In Griekenland wordt carnaval "Apokries" genoemd, en het is een 3 weken durend feest dat eindigt met de vasten op "Schone Maandag" (Kathari Deftera). Apokries betekent letterlijk 'afscheid van het vlees', omdat het traditioneel de laatste kans was om vlees te eten voordat de vastentijd begon. Grieken houden vast aan hun tradities, zelfs als deze niet altijd 'voordeel' opleveren. Na de carnaval begint de vastenperiode die duurt tot Pasen. Op Schone Maandag gaan veel mensen naar de hoogste plek in hun dorp, laten vliegers opstijgen en eten samen traditionele gerechten zoals laganapsomo (brood met groenten) en tarama (salade van viskuit en aardappelpuree).
Tijdens carnaval verkleden mensen zich en vieren ze feest op straat, in bars en cafés, vaak met confetti.

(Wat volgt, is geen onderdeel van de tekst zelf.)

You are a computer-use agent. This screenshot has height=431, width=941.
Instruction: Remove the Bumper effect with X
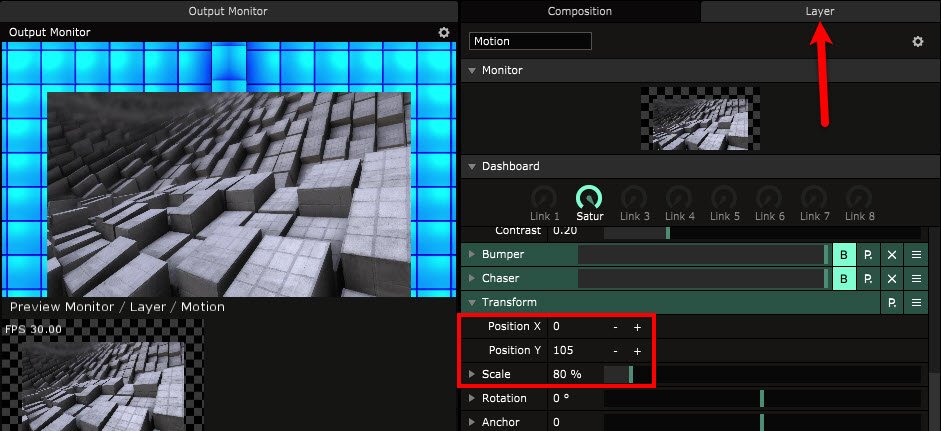pos(892,255)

Carnaval heeft zijn oorsprong in de oude Griekse mythologie, waar het verbonden werd met de verering van Dionysos, de god van de wijn en het theater. Dionysos werd vaak afgebeeld met wijnbladeren in zijn haar, een druiventros in de ene hand en een fluit in de andere. Hij en zijn volgelingen, vaak verkleed, reisden van plaats naar plaats, dronken wijn, zongen en eindigden vaak in een feestelijke orgie, begeleid door muziek. Dionysos werd vereerd tijdens feesten zoals de Dionysia, die door het jaar heen in Athene en op de berg Olympus plaatsvonden.